EXERCISE GOAL: In two sentences, summarize the blog post below on the obstruction of justice statute and the President.

At Lawfare, Josh Blackman has an interesting analysis of the federal obstruction of justice statute as it relates to the Mueller report.  I think we have the same basic approach and conclusions although my analysis is a little different.

In this brief post I won’t say anything specific about the Mueller report or the current President.  Rather, my goal is to sketch an outline of the relationship between the statute and the constitutional office of the President.  There are, I think, two basic points.

(1) As a general matter of the obstruction of justice statute applies to the President.    It is written broadly to apply to everyone.  The U.S. Constitution does not create a presidency that is above the law (in fact, the original design was a President personally constrained by law, in contrast to the English monarch).  So there is no general constitutional problem with laws applying to the President.  Moreover, specifically on the obstruction issue, the President has the duty to take care that the laws be faithfully executed (Art. II, Sec. 3).  A statutory obligation not to interfere with due enforcement of law parallels the President’s constitutional obligation.

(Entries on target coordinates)
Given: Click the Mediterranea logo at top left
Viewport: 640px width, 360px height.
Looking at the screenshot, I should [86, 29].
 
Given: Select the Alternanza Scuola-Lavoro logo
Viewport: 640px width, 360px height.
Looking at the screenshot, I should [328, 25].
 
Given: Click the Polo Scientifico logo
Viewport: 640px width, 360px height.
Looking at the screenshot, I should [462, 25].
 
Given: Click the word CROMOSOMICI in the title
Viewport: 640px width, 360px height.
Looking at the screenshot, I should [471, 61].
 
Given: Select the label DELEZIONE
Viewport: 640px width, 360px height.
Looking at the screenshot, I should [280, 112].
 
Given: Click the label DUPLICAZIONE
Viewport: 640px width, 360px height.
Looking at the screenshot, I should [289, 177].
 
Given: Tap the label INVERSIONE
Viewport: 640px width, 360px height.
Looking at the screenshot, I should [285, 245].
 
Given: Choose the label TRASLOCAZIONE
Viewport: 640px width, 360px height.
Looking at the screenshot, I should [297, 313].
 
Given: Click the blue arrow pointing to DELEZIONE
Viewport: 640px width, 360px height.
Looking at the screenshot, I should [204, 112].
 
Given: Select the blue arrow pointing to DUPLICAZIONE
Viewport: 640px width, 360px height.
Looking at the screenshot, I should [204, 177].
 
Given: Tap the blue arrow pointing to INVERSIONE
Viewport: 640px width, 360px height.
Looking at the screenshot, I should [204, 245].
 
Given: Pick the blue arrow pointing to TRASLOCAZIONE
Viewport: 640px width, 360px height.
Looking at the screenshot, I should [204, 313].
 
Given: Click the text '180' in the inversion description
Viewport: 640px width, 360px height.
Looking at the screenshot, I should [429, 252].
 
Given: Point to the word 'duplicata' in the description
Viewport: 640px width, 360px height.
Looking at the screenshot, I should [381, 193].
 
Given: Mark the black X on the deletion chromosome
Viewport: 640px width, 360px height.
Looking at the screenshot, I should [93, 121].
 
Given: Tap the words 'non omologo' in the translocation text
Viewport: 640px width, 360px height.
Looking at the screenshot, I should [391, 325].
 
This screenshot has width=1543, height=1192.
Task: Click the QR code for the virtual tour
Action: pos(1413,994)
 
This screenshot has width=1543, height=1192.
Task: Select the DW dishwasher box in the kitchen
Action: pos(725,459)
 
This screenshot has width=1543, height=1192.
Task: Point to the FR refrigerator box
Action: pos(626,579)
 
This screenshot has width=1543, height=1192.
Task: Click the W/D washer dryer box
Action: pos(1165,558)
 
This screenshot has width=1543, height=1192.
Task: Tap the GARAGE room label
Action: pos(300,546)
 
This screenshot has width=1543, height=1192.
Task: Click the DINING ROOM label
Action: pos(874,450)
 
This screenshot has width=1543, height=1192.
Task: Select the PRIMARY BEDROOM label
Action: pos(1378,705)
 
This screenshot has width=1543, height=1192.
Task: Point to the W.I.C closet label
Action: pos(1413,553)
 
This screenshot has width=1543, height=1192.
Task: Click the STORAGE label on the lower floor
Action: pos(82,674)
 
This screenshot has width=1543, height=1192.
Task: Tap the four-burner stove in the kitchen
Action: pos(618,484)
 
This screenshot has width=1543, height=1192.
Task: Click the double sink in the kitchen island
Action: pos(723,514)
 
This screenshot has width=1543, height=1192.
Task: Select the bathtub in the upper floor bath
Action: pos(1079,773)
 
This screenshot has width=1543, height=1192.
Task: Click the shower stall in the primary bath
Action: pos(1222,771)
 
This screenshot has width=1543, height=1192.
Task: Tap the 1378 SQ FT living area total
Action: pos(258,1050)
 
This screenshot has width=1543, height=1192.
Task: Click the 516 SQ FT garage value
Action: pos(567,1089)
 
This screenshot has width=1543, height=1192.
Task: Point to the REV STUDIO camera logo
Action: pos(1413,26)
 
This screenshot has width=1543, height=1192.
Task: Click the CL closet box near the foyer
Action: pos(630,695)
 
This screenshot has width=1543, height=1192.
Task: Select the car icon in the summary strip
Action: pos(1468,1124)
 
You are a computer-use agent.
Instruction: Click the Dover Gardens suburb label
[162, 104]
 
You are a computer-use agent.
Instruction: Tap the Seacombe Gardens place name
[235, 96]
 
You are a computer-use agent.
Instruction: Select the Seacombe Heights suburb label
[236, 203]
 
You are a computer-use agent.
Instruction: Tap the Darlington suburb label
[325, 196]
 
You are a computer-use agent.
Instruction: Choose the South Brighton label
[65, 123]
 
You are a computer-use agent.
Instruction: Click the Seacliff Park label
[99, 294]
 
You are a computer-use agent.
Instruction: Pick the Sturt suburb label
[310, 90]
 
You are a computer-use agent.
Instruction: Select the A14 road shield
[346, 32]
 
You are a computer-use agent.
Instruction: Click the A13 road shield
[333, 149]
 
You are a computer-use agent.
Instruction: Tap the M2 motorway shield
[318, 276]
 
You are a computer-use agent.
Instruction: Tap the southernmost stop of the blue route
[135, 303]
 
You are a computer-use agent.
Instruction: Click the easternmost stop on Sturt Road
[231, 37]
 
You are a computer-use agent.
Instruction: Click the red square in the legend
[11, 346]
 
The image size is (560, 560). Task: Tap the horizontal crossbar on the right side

ANSWER TO THE PROBLEM: The post sketches how the federal obstruction of justice statute relates to the constitutional office of the President, without saying anything specific about the Mueller report or the current President. It argues that the statute, written broadly to apply to everyone, applies to the President, because the Constitution does not make the presidency above the law and a legal duty not to interfere with enforcing the law parallels the President's duty to take care that the laws be faithfully executed.